Chucherías y quincalla

Aquellos hilillos

prestige

El hundimiento del Prestige hace ahora once años trajo consigo dos mareas. Una fue inmediata y convirtió las hermosas costas gallegas en un cenagal de negrura viscosa después de que aquellos ‘hilillos de plastilina’, como los definió sin ningún empacho el ahora presidente del Gobierno, se apoderaran de la arena, las rocas y tantas vidas. La segunda oleada ha tenido efectos retardados y se ha manifestado en la sentencia que más de una década después de la mayor catástrofe natural vivida en España dice que nadie fue culpable y ni dios podría haber gestionado de otra forma lo, por lo visto, inevitable. El impacto de ambas ha tenido un efecto parejo entre la población que más directamente sufrió el caos.
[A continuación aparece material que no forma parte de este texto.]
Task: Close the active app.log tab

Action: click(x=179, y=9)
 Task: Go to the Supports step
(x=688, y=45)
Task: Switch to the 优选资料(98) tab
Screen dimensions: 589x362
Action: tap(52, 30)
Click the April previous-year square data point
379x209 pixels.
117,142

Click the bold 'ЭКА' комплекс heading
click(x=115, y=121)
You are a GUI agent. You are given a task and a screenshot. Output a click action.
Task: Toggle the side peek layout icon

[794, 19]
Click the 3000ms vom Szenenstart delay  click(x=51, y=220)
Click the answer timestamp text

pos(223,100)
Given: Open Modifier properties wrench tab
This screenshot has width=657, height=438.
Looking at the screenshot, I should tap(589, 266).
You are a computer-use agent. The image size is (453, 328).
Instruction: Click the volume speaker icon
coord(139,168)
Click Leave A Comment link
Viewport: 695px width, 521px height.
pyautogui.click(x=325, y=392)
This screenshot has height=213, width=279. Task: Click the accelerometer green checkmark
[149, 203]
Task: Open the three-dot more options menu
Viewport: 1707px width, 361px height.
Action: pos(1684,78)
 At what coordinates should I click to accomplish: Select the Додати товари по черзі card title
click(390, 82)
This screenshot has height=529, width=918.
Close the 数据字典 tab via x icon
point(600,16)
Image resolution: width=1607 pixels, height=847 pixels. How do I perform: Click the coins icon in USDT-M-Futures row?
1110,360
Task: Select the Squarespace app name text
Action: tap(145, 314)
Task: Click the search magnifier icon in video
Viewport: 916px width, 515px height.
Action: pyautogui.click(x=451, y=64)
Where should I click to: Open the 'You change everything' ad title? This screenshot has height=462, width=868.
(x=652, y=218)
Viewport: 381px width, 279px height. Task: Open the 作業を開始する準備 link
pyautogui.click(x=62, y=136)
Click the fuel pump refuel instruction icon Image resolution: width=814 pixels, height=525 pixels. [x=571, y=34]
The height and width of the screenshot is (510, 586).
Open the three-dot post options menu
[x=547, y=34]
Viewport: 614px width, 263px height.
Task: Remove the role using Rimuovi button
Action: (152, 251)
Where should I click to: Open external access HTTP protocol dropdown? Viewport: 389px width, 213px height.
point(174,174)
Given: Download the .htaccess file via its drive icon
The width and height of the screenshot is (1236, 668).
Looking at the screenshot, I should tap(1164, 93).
Una sensación de fatalidad guionizada que supera la indignación. El eructo amargo de saber que todo está (estaba) escrito y la Justicia sufre tantas vías de agua, tiene el alma tan oxidada, como el casco de aquel maldito petrolero que tiñó de pesadumbre a todo un país. El fallo judicial, sin embargo, nunca podrá anegar el único valor que descubrió el hundimiento del Prestige: la capacidad de movilización sobre miles de personas que no sabían dónde se ubicaba Muxía o quizá jamás había levantado el culo del sofá, pero se apresuraron a recorrer cientos de kilómetros sin que nadie se lo pidiera para quitar gota a gota el chapapote. Una solidaridad brutal vestida con mascarilla y buzos blancos que reivindica el triunfo de la sociedad civil sobre la memoria del desastre.